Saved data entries

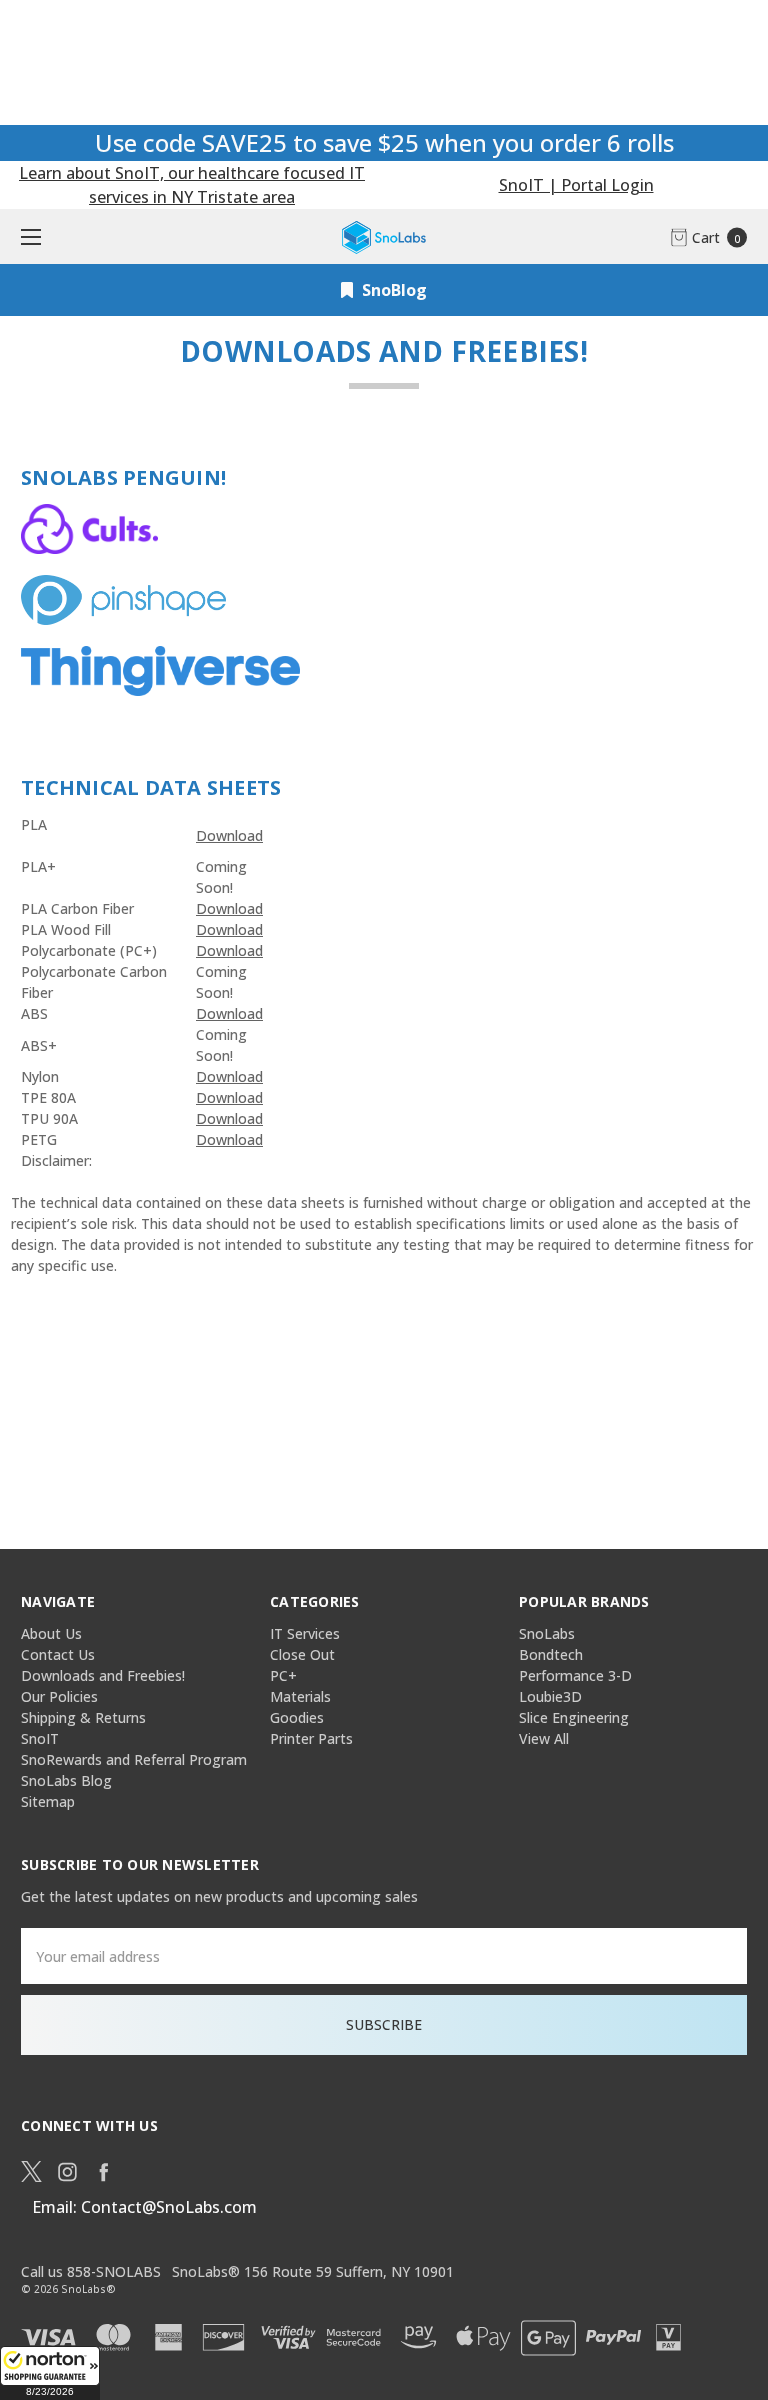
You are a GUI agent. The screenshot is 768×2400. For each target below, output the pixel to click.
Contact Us (58, 1654)
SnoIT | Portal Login (576, 185)
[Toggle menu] (27, 236)
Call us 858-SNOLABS (91, 2271)
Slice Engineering (574, 1717)
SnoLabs (547, 1633)
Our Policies (59, 1696)
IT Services (305, 1633)
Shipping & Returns (83, 1717)
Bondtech (551, 1654)
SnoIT (40, 1738)
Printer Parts (311, 1738)
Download (229, 835)
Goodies (297, 1717)
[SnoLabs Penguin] (89, 527)
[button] (50, 2373)
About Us (51, 1633)
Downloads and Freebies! (103, 1675)
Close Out (302, 1654)
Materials (300, 1696)
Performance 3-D (575, 1675)
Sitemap (48, 1801)
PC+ (283, 1675)
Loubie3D (550, 1696)
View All (544, 1738)
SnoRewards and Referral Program (134, 1759)
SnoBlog (392, 290)
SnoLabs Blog (66, 1780)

* About this exercise: In the records above, copy exactly the lines from the one that contains "View All (544, 1738)" through the last, and nothing else.

* Result for this task:
View All (544, 1738)
SnoRewards and Referral Program (134, 1759)
SnoBlog (392, 290)
SnoLabs Blog (66, 1780)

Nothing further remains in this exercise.